|How does Google treat foreign languages in its Algo?|
I have a few questions about foreign Language SEO.
How does Google treat foreign language in its algorithms?
How does Google treat Unicode Languages in its Algo?
How does it treat Latin language compared to Unicode language? ie: Arabic Chinese
Are Algo updated such as Panda effect All languages at once or just Latin Languages or just english?
How does Googlebot differentiate between those different languages?
How come you do not hear about a Turkish, Arabic or Chinese Matt Cutts trying to tackle spam in their respective Language?
How does Google treat a URL in its Algo that has content Both in English and another language?
From my experience Specially Unicode Languages It seems Google is still in 2003 ALgo system or is google just showing the best of the worst in its search engine.
Ooh, my favorite question ;) Or, ahem, eight questions.

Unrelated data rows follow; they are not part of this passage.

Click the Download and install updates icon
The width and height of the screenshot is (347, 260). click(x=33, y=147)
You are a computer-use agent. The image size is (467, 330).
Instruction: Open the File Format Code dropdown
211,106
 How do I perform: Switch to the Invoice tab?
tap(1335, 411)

My own site includes material in a language written in a non-Roman script which google does not know. That is, the script is unique to the language, so it isn't a case of seeing Urdu and mistaking it for Arabic. Here's what I can say from direct personal experience. It's pretty basic, but it's a start.
google's keyword list includes words in languages google does not know-- but only as exact matches. If you have variant forms like "cats, catty, cattish, cattery, cat's" etc. each one will be listed separately.* If you have the identical word in Roman and non-Roman script, those too will be separate. I don't know how this works if google does know the language.

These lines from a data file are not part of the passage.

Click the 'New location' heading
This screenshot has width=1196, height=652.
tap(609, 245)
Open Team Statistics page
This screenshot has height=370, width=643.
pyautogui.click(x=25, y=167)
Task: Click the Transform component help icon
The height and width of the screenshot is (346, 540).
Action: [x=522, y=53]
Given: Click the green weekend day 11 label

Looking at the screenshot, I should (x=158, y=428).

google search will similarly only bring up exact matches. I don't simply mean that it won't offer synonyms. I mean that it won't offer fragments: if you search for the equivalent of cdefg, search will not include results for abcdefg or cdefghijkl. This is a serious problem if the language in question is inflected and/or compounding and/or agglutinative, so you never do get exact matches except for a handful of isolated common words.
I don't know how keyword lists work in non-Roman languages that google does know. I do know that Search can be excellent. I can remember when it became possible to search in polytonic Greek, because it was a night-and-day change from useless to really good.

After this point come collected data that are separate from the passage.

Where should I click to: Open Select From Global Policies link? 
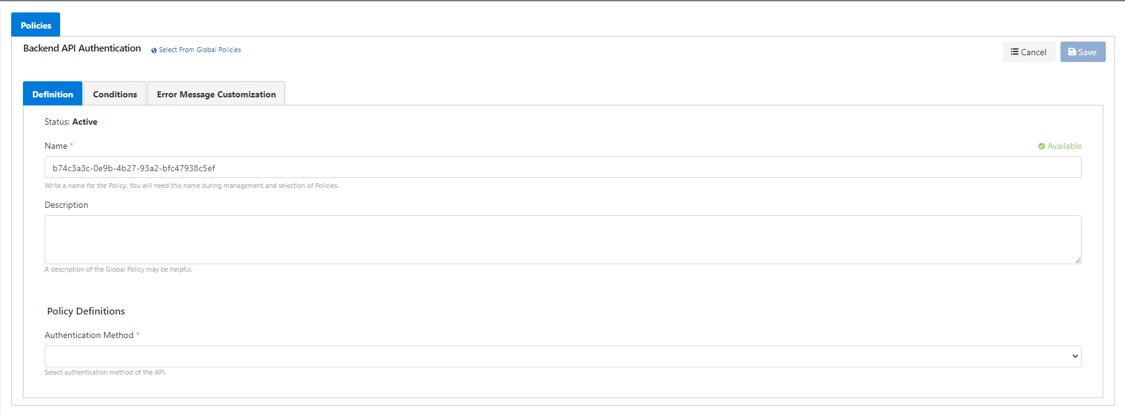click(x=200, y=50)
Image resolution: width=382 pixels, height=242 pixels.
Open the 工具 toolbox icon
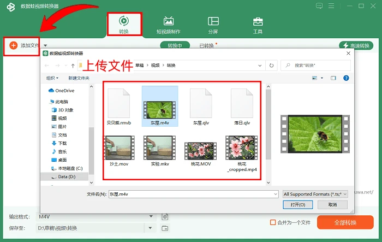coord(258,22)

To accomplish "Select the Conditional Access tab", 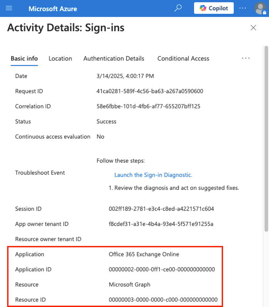I will (x=183, y=58).
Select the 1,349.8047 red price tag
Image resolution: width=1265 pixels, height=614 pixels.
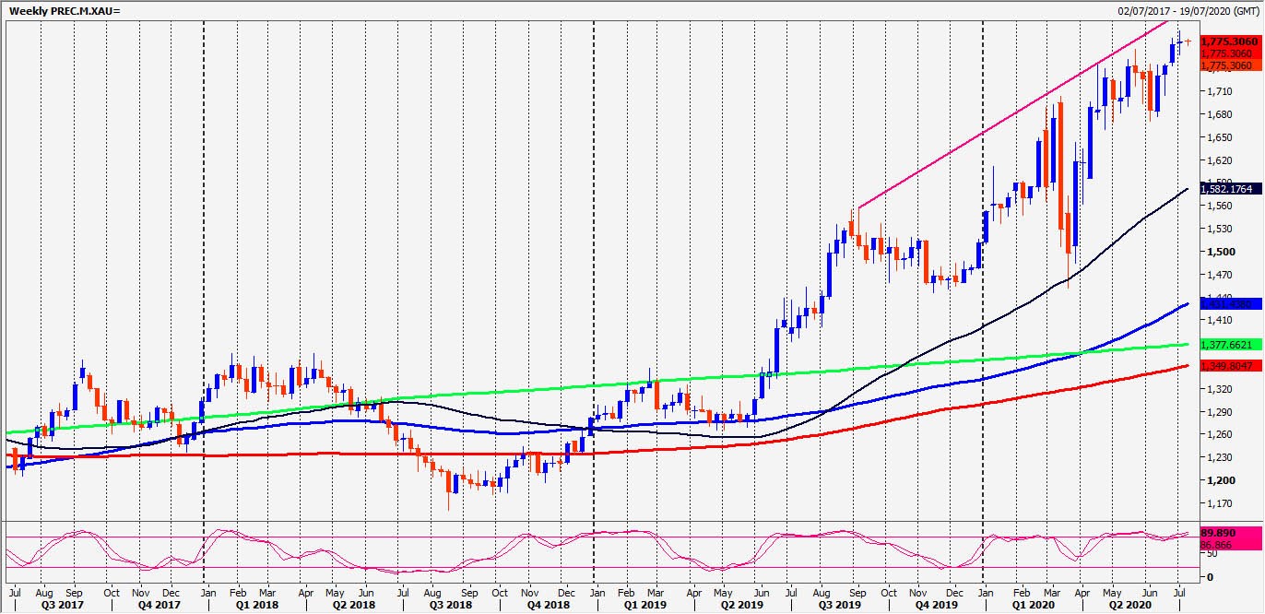1227,366
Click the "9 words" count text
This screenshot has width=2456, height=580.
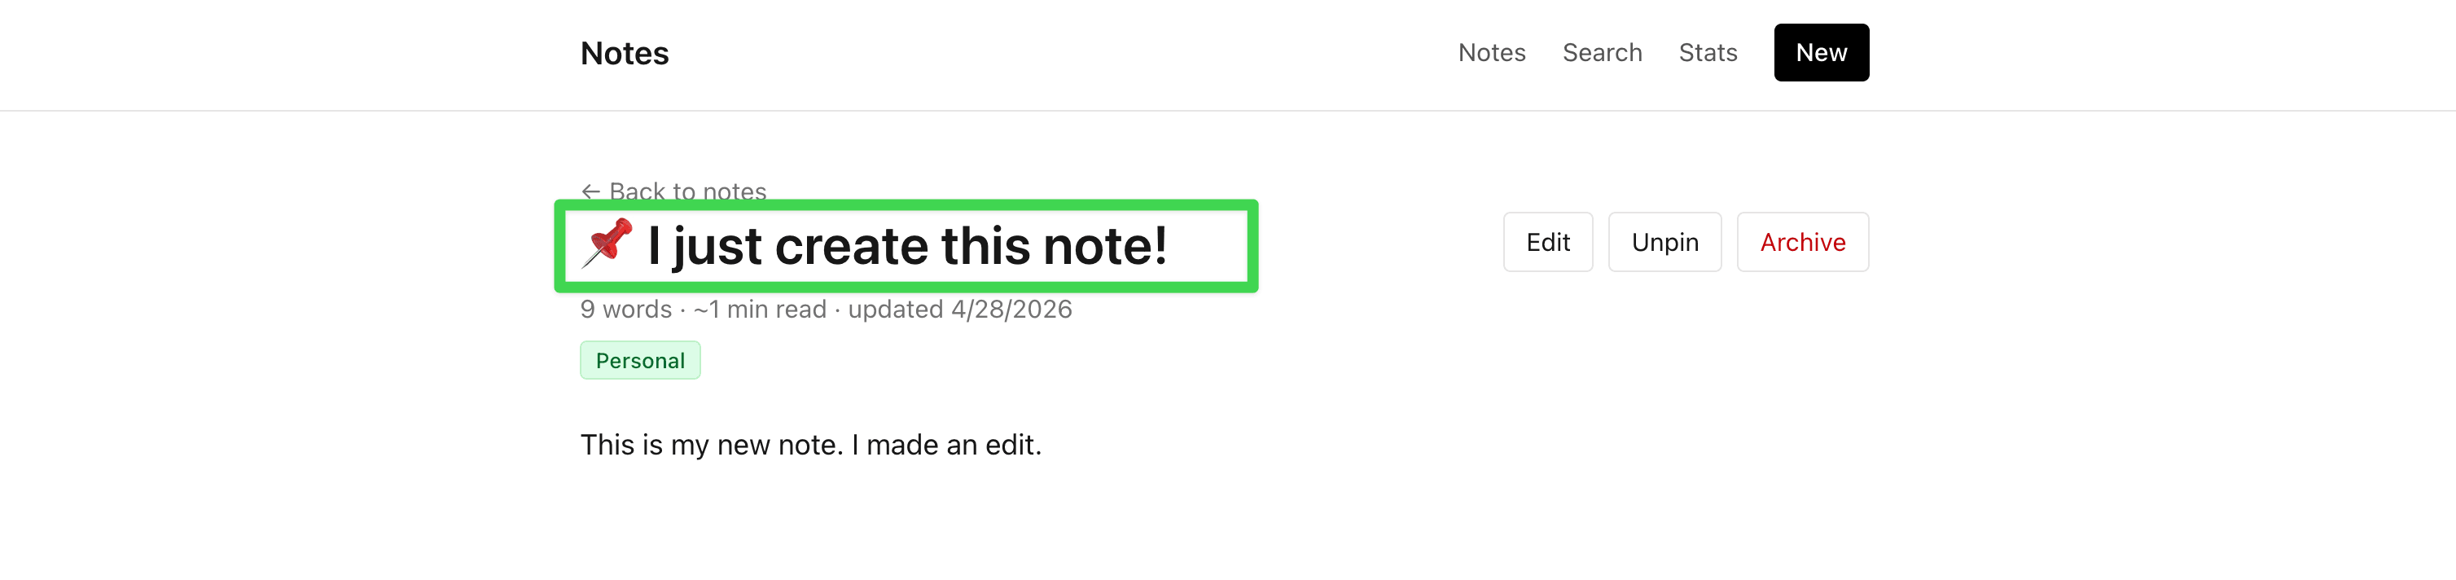coord(625,309)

* Granted, English isn't 100% either. I've got a strings like "present, presented, presence, presents" or "states, state, stated, stately". But they're pretty darn close.
Very interesting findings you have. I'm looking more about how google ranks unicode character websites in its search engine. for example there is a website ranking no. 1 for a competitive keyword. I checked its back links and realized all the backlinks are widesite using exact anchor text for that exact keyword. This used to work on google in 2003. Now if anyone does this in english search you will be band before you can say google penalty.
I think it's a terrific food-for-thought question. How does g### apply its algorithm when it can't apply it to anything? Are we in a historical backwater where searches are still where they were in 2003 or even 1993?
If anyone hereabout routinely searches in Arabic or Japanese or some other language that g### might reasonably be expected to know, do you see a difference in behavior between the other language and English? (When the OP said "unicode languages" I assumed you meant languages in a completely non-Roman script, not just languages with less common diacritics.) My only meaningful experience is with Yandex image search, which can only tell me that they're translating their stuff more-or-less accurately.
Secondary question, with no thought required but I'm baffled. Why does the "Active Posts" list persist in saying there are seven messages in this thread when in fact there are only three? The Google SEO forum listing has it right.
I re-checked after posting this, and it's now correctly saying four. Curiouser and curiouser.
|Why does the "Active Posts" list persist in saying there are seven messages in this thread when in fact there are only three? The Google SEO forum listing has it right. I re-checked after posting this, and it's now correctly saying four. Curiouser and curiouser. |
lucy24 - You saw a discrepancy because, late last night, souffle's last message got posted five times, and I removed the four extras. I leave the rest to your imagination. ;)
<OT>lucy24.. many years ago we used to put such things down to Seafaring Nordic Kittens playing with the strings in the purl[sic]in the Gubbinsess..;)</OT>
And yes ..IME Google does deliver slightly less "esoteric" answers in "Non English" ( French at least )..less of the "we think that you really meant to search for"..thus IME, it is easier to predict where one is going to rank for a query ..
souffle (or should it be soufflé?)... to touch on several of your questions, and probably do only a very incomplete job of it....
|How does Google treat Unicode Languages in its Algo? |
I remember that some while back I'd posted that Caffeine supported Unicode. The thread (from Nov 2010), which I found via site Search here, only touches on what you're asking about, but it does suggest the difficulties you may have finding information...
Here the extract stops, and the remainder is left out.